I don’t own a pasta maker, so we decided to make pappardelle (thick, flat noodles), since that can be done easily by hand. Making pasta is time consuming and messy, but quite easy. There are many different recipes, but most have three ingredients; flour, salt and eggs.
We chose to do it the old fashioned way and mix everything on the countertop, instead of using a stand mixer. Then we used a rolling pin to flatten the dough and a knife to cut it into ribbons. Once the pasta was made, we boiled it and then tossed with butter, parmesan cheese and a generous amount of pepper--cacio e pepe. Oh. My. Goodness. We will certainly make this again.
While scrolling through YouTube videos I discovered one by Lonely Planet for making currywurst, that delicious red sauce served over a sausage and french fries. Jason and I and our son, Ryan, tried currywurst for the first time while in Berlin last year and loved it. So I decided to give the sauce a try.
The Lonely Planet version is a chunky sauce made of tomatoes, onions, sugar, red wine vinegar, curry powder and paprika. By allowing it to reduce for about thirty minutes the flavors combine making a really delicious topping. All the versions of currywurst we tried in Berlin were smooth sauces, so I have to assume they blend the ingredients. I was too lazy to do this and didn’t really feel it was necessary since the flavors were perfect.
Here’s the link to the Lonely Planet currywurst video with a recipe.

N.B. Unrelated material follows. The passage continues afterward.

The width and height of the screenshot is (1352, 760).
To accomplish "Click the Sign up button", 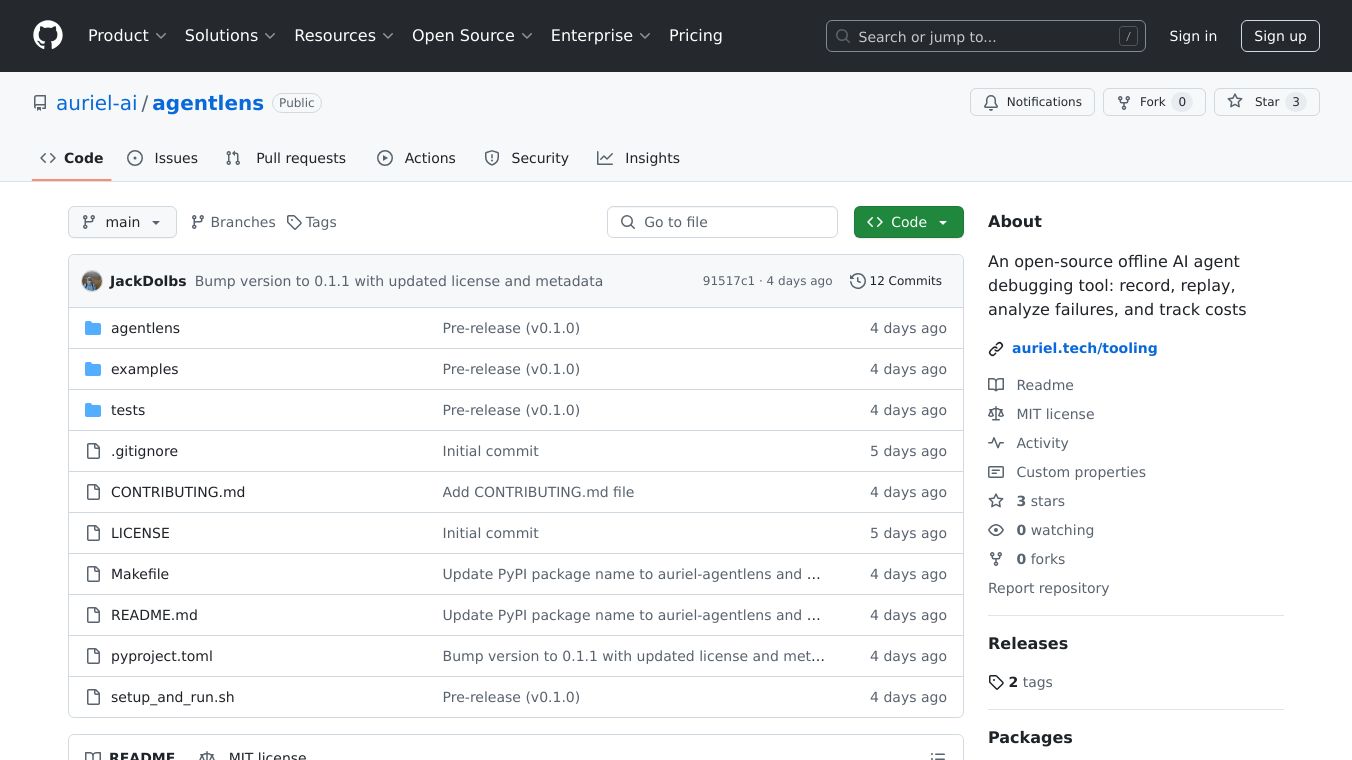I will (1280, 36).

About three weeks into our quarantined time, Jessica and I wanted to try making bread--like everyone else in the world. However, there was no yeast to be found at any stores near us. So we quickly brainstormed something we could bake that wouldn’t require yeast. I was feeling very enthusiastic and suggested macarons. I had hoped these would bring back memories of my time in France enjoying so many delicious sweets and pastries.
As I mentioned in the beginning, I’m a less than average baker, so making macarons was out of my league. The result was some funky shaped cookies filled with unappetizing filling. As Jessica said, they looked more like whoopie pies than macarons. The photo above is what we had hoped for, not what we actually baked.
Needless to say, I’m not sharing a recipe. However, we are scheduled for an online macaron class next week--here’s hoping the next batch is awesome!
If you’ve been to Denmark, then you’ve sampled smørrebrød, open face sandwiches traditionally served on rye bread. Jason and I were in Denmark four years ago and enjoyed several versions of this popular Danish dish. I decided to make them for myself.
One of the most popular versions of smørrebrød is shrimp with sliced hard boiled eggs. It’s quite easy to make. Add dill to mayo, spread it on the bread, then top with sliced boiled eggs, small shrimp, salt and more dill (Scandanavians love their dill!). I was not able to purchase rye bread, so I used brown bread instead. And if you’ve been making lots of bread at home, this can be a great way to use it.
There are many other variations of toppings for smørrebrød, so feel free to use anything already in your refrigerator.
Here’s a traditional Danish recipe for smørrebrød.
Cooking Around The World–What’s Next?
Maybe you’ve seen pictures on Facebook of the perfectly baked treats or a meal worthy of a master chef. Most of what I made wasn’t nearly as picturesque, but I had fun all the same. Trying something new doesn’t always go as planned, but it’s the adventure that makes it worthwhile. So I hope you’ve found some time during quarantine to cook something from your favorite place in the world. Until we can travel again, food is a great way to remember our favorite trips.